Medical image segmentation presents a fundamental axis in computer vision. This task presents one of the most critical and challenging parts of image processing. Medical image segmentation has succeeded dramatically, especially after the appearance of deep learning, and made tremendous advances, especially after the arrival of deep learning and deep convolutional network architectures.

Lung cancer is the second most common type of cancer, representing 11.4% of all new cases. Meanwhile, it dominates cancer-related mortality globally, accounting for 18.0% of all cancer-related deaths [1].

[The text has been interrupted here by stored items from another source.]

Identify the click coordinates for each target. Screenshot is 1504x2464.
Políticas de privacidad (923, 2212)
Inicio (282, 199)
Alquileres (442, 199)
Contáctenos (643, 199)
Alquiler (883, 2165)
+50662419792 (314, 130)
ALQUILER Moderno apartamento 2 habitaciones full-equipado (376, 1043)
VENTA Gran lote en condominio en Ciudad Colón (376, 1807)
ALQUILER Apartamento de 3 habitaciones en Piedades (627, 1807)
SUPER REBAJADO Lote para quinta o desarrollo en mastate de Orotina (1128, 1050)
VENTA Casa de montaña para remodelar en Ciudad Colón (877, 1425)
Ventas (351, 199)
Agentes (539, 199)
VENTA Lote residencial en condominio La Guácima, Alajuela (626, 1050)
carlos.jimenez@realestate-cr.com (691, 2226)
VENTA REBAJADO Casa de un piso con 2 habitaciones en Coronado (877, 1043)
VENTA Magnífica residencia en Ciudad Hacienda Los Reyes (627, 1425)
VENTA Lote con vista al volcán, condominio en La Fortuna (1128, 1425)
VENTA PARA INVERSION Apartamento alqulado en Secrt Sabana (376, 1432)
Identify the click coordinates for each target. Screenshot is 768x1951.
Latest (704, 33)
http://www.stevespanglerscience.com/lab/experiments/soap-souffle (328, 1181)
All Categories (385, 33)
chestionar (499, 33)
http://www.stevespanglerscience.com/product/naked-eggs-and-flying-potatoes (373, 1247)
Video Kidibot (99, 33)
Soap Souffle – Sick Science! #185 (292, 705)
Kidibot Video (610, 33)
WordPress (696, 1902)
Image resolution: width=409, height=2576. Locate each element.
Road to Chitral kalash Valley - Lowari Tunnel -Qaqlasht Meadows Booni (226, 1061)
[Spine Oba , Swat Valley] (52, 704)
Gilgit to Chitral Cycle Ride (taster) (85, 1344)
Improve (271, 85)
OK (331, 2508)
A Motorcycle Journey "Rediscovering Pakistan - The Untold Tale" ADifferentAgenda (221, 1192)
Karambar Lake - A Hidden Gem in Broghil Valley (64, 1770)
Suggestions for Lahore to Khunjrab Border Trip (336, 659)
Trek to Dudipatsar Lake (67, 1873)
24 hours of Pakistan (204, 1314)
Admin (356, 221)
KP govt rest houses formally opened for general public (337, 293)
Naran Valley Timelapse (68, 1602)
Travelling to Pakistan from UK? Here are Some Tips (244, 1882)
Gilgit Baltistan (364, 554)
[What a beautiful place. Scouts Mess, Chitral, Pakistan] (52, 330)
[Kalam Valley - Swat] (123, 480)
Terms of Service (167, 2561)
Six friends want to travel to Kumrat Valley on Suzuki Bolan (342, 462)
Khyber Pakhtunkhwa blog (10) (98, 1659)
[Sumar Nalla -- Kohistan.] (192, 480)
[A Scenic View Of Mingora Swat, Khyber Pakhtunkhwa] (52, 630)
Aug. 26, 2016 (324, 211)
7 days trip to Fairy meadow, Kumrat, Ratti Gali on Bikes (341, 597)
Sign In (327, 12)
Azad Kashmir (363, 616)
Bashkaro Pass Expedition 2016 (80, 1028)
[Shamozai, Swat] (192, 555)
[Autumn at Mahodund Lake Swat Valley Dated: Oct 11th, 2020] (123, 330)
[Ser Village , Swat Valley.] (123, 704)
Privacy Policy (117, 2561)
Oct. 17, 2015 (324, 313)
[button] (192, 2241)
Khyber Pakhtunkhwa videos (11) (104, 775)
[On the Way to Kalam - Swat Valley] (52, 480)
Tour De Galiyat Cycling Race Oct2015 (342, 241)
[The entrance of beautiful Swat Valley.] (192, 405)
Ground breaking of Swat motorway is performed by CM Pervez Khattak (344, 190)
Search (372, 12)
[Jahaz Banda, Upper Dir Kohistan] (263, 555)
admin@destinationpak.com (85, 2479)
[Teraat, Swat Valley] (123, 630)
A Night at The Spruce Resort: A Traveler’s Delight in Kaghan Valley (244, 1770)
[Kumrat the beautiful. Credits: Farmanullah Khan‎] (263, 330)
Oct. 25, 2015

Based on the above, designing an early lung cancer diagnosis system is extremely important to save lives and prevent metastasized stages.

The target is often segmented using conventional automatic segmentation algorithms based on the shallow properties of the image, such as the grayscale, texture, gradient, etc. Many works on lung segmentation have utilized traditional image processing methods, such as thresholding, edge detection, and clustering [16].

Deep learning as a subfield of artificial intelligence is getting more attention in image automatic segmentation due to significant advancements in computing methodologies and data accumulation [17]. Deep learning, such as convolutional neural networks, fully convolutional networks (FCNs) [18], and U-Net, can represent more complex phenomena, in addition to continuing to increase the model depth by hierarchically extracting features from the input data via the hidden layers and repeatedly training the network with the input data [19]. Further, these architectures have been widely used in different studies to solve the problem of image segmentation. In the medical field, other works have been proposed to address the issue of lung cancer detection, as it presents the second highest cancer mortality cause around the world [1].

In [20], Nishio et al. proposed a new lung cancer segmentation system using deep learning techniques. Their study aimed to create and assess a segmentation method for lung cancer using transfer learning and a pre-trained model. An artificial dataset produced by a generative adversarial network served as the basis for the pre-trained model’s construction. The authors obtained a good Dice similarity coefficient (DSC) for the NSCLC radio genomics dataset in this study. In [21], Liu et al. proposed a review of the different methods used to address the lung cancer segmentation issue. They also compared deep-learning-based segmentation techniques and the atlas method [22].

Cancer is a potentially fatal disease that requires early diagnosis to improve patient survival rates. Medical imaging is time-consuming and requires a high level of knowledge to manually detect, segment, and classify cancer in several organs (such as the breast, brain, lung, and skin). In [23], Wang et al. examined the most recent developments, difficulties, and potential paths for future research in deep learning approaches for lung cancer and pulmonary nodule identification. In [24], Ali et al. review current deep learning segmentation and classification techniques for multi-organ cancer diagnosis and outline potential future obstacles.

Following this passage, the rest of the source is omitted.